I already have an basic FreeBSD structure runing VMs (Virtual Machines) on VMware at home as Multihomed Server, like:

1 DNS Server Authoritative
1 DNS Server Secondary
1 DNS Server Forwarder
1 Web Server Apache (runing my public personal blog)
1 Database Server MariaDB

My question is bout how to get the desired scenario focusing in security?

Reading the TeamCity documentation, seems I need have Tomcat Server, so from this point I got question about what should be the best approach?

Make an new VM only for Tomcat?

or

Install Tomcat on my current Apache Server?

The next doubts about how to get the desired scenario working focusing on security:

If I make an VM for Tomcat its safe let it public?

or

Should I make an private link in my blog to access it?

I am accepting suggestions for alternatives softwares also.

Thanks in advice for all help.


----------



## drhowarddrfine (Jul 24, 2016)

Why don't you just use ssh or git?


----------



## wisdown (Jul 24, 2016)

drhowarddrfine said:


> Why don't you just use ssh or git?



Thanks for the reply drhowarddrfine!!!

Mostly places where I will be block all ports including ssh, the common allowed port is 80 and sometimes the traffic is checked for be sure people are not abusing on that port.

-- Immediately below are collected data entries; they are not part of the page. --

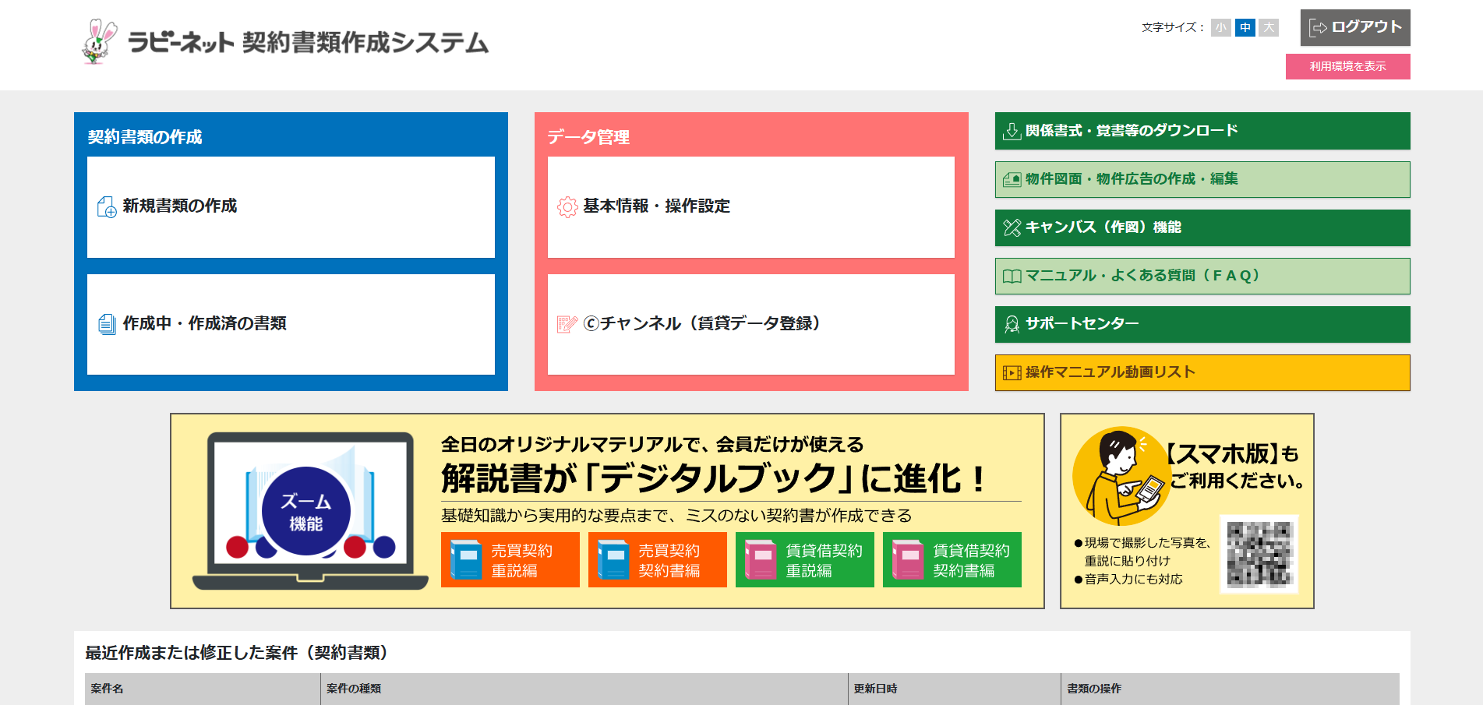Click the document stack icon beside 作成中・作成済の書類

[x=107, y=324]
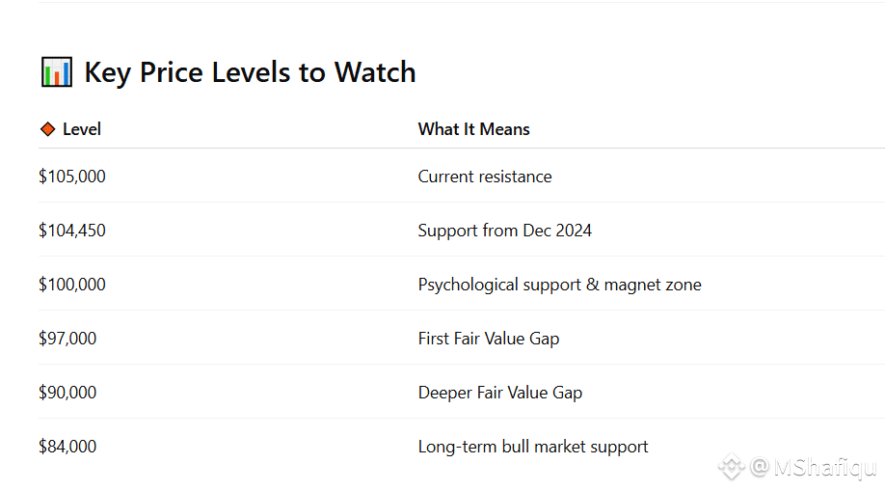This screenshot has height=491, width=885.
Task: Click the watermark logo icon
Action: pos(731,468)
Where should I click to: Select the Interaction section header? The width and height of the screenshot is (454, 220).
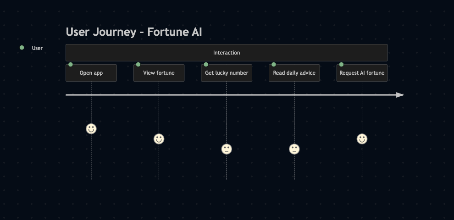click(227, 53)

So for be sure I will be able to access from those and other places, I am looking for something online in the default format of webpages on port 80.


----------



## Phishfry (Jul 24, 2016)

Port 80 is typically only used for unencrypted http. Most filtered internet also includes Port 443 which is what you want to try.
https://www.reddit.com/r/linux/comments/1aok5j/does_everyone_use_ssh_over_port_443_to_bypass/

Checkout some ways to do it with github.
https://help.github.com/articles/using-ssh-over-the-https-port/


----------



## Phishfry (Jul 24, 2016)

The putty tool has some cool cert based stuff built in as well for more secure SSH access.
Here are the weaknesses.
https://labs.mwrinfosecurity.com/blog/abusing-putty-and-pageant-through-native-functionality/


----------



## SirDice (Jul 25, 2016)

For a client I got TeamCity working. No need for Tomcat, there's one supplied and it works just fine. If you download the Linux version you can easily run it on OpenJDK7. The only thing I changed was the startup scripts, I wrote a couple of proper FreeBSD rc(8) scripts for it.


----------



## wisdown (Jul 25, 2016)

*@Phishfry*

Yes 80 and 443 are allowed, I will check about setup ssh over https this sounds pretty cool, thank you.

*@SirDice*

I will try setup and test VM without Tomcat, I have no experience on TeamCity, was searching for some solutions and after read a bit seems the personal version and the integration with they other products have more then I need, because this started study they install documentation.
Thanks for point where to start, I was lost thinking in how to integrate my current apache with an external tomcat, by the way, if is possible only add OpenJDK7 this is pretty easy.
To rc(8) I will start an try catch tests to get it working.


----------



## drhowarddrfine (Jul 25, 2016)

wisdown Now wait a minute. You just told me earlier you couldn't use ssl and you specifically only wanted to use port 80.


----------



## SirDice (Jul 25, 2016)

wisdown said:


> I will try setup and test VM without Tomcat, I have no experience on TeamCity, was searching for some solutions and after read a bit seems the personal version and the integration with they other products have more then I need, because this started study they install documentation.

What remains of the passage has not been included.